■ **What you have to do**: Retype only what runs from the line with "At what coordinates" through the end of the entries, exactly and in full, but omit any picture you find.

(Saved data entries)

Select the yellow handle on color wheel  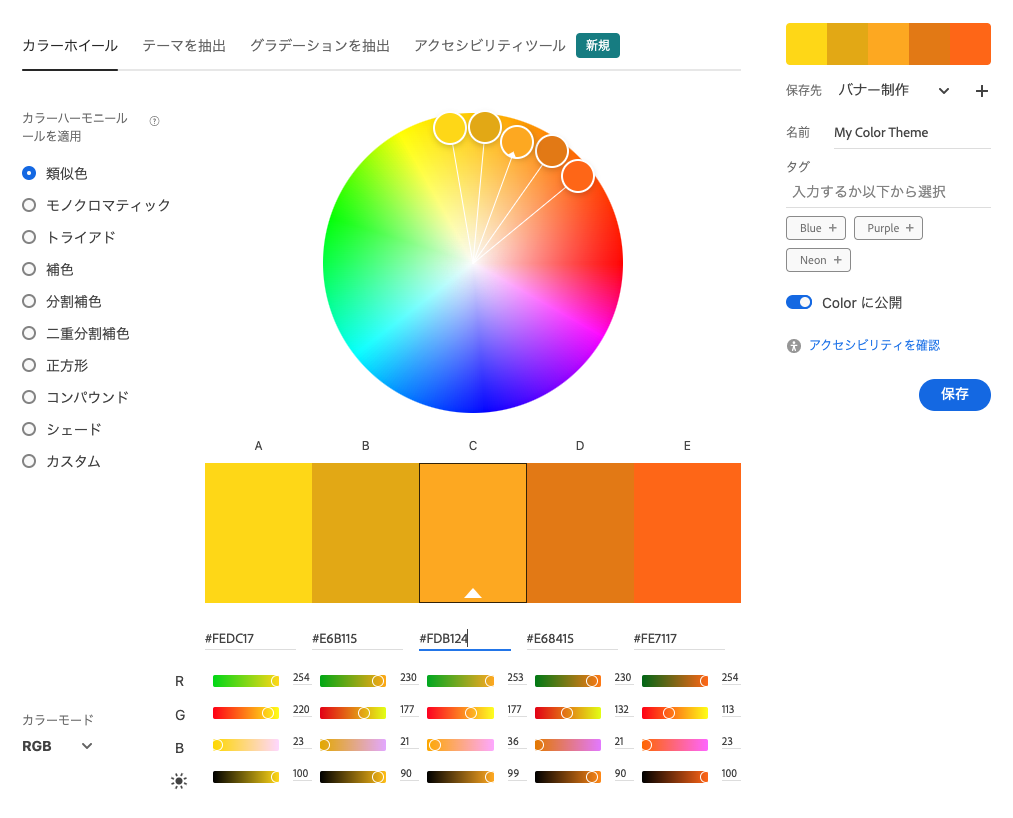click(x=450, y=128)
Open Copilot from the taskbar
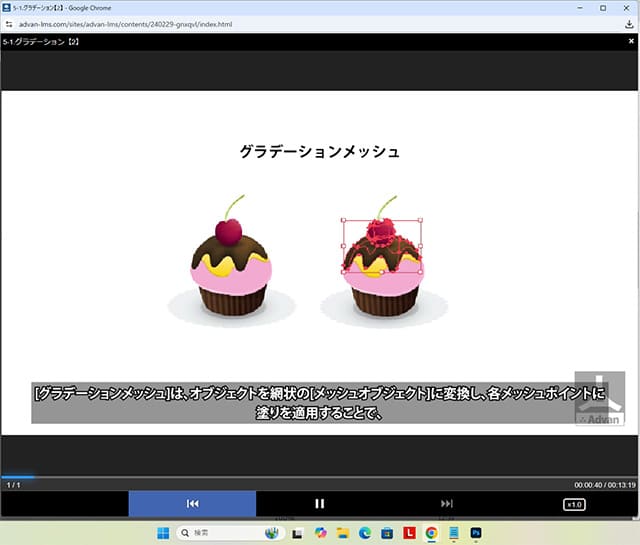 [321, 533]
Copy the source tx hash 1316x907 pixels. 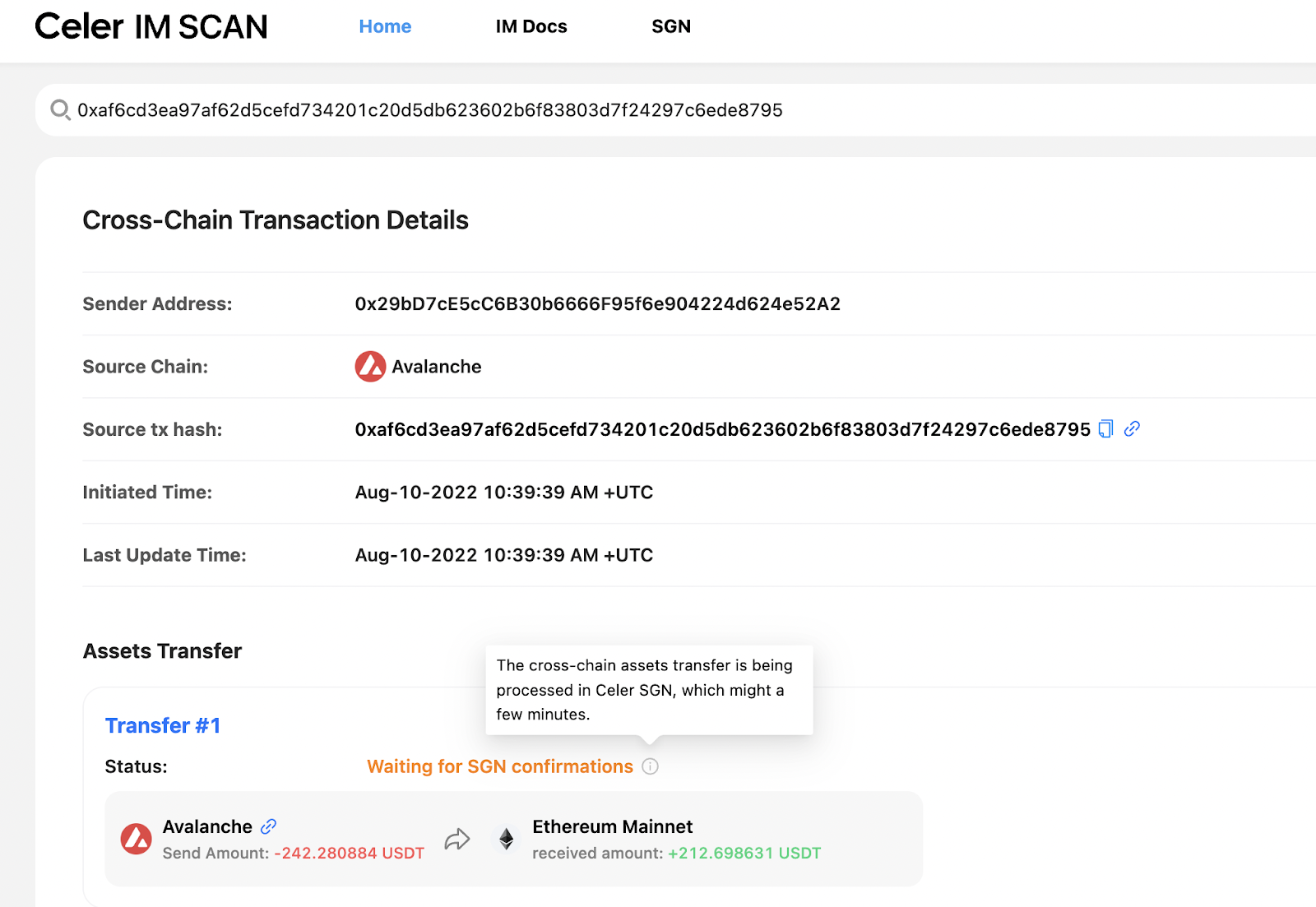tap(1105, 429)
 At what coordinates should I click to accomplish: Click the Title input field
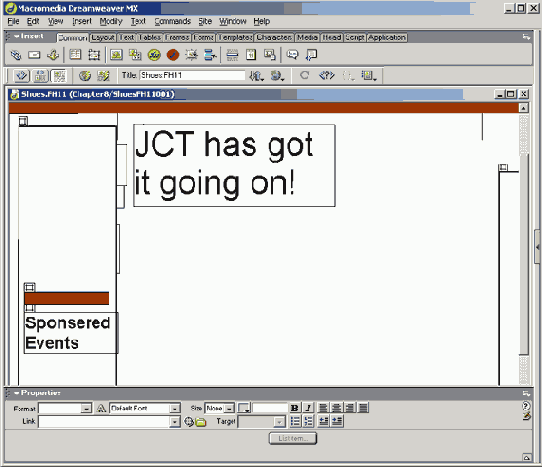pyautogui.click(x=192, y=75)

■ **Response below**:
 At what coordinates should I click to accomplish: Click the Title input field
pyautogui.click(x=192, y=75)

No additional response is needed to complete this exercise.